_GIVEN RECORDS_.
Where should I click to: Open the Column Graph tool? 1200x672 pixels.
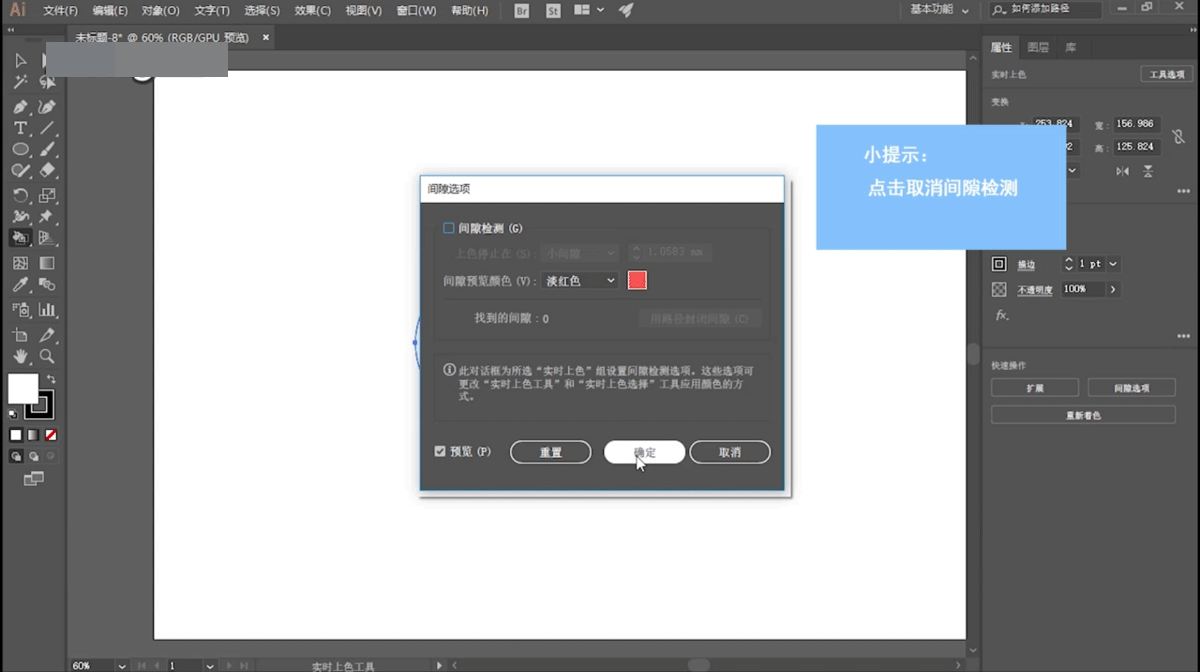coord(46,310)
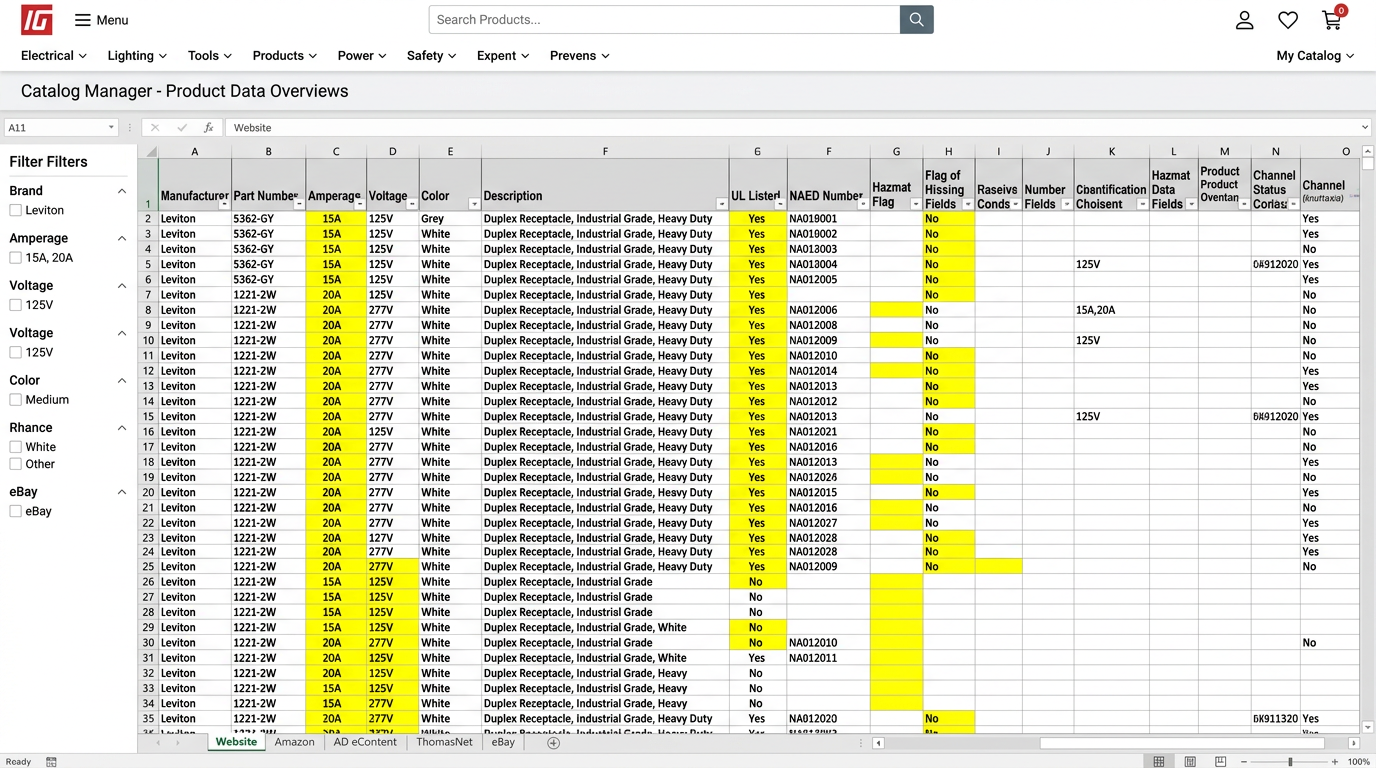Click the magnifier search button
Viewport: 1376px width, 768px height.
tap(916, 20)
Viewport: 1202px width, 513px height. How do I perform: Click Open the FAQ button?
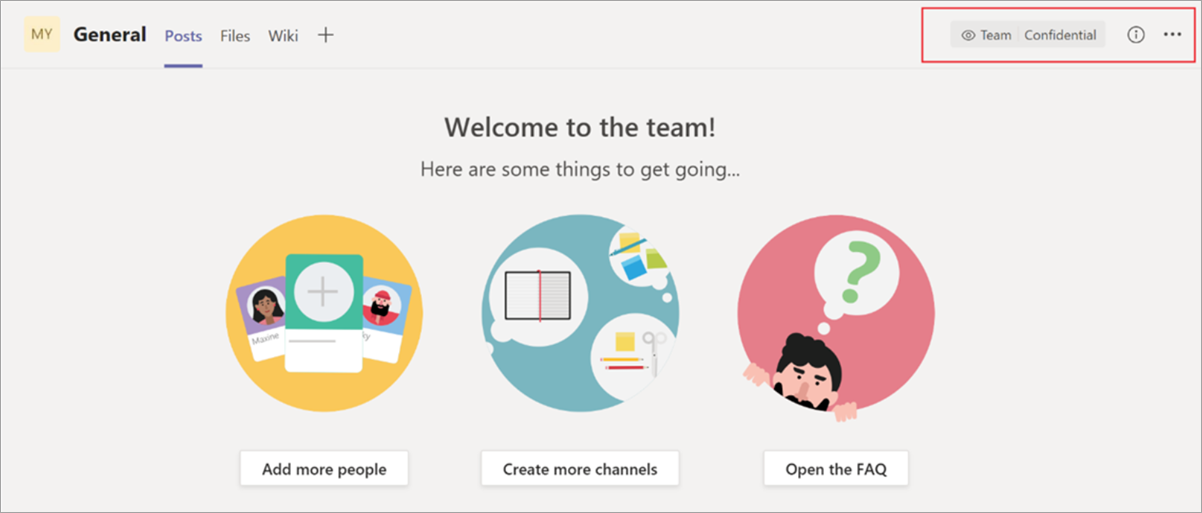pos(836,468)
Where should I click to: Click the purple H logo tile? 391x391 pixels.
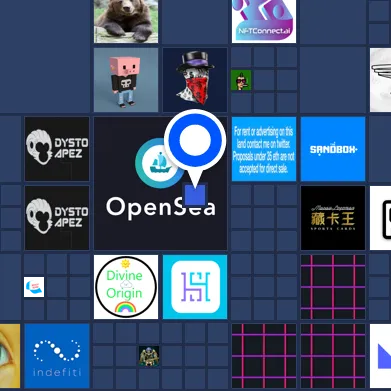click(x=195, y=287)
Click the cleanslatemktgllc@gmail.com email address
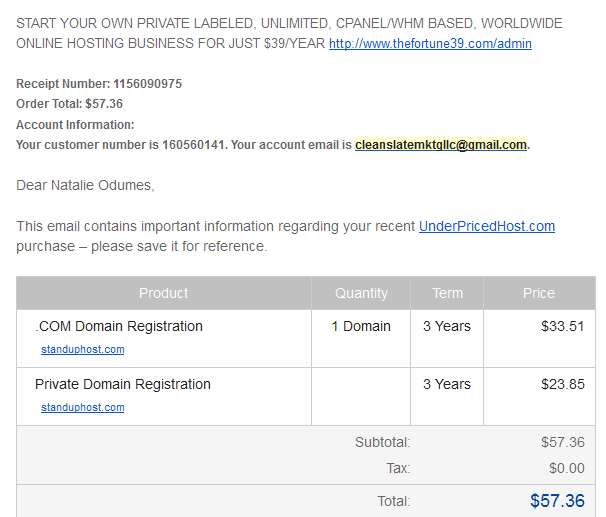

_TASK OBJECTIVE_. Your copy should hold only the lines from the one containing "Where should I click to: Click" through the last line of the listing, both included, retyped exactly and free of pictures.

_EXERCISE RESPONSE_.
Where should I click to: Click the purple H logo tile? 391x391 pixels.
click(x=195, y=287)
Click the cleanslatemktgllc@gmail.com email address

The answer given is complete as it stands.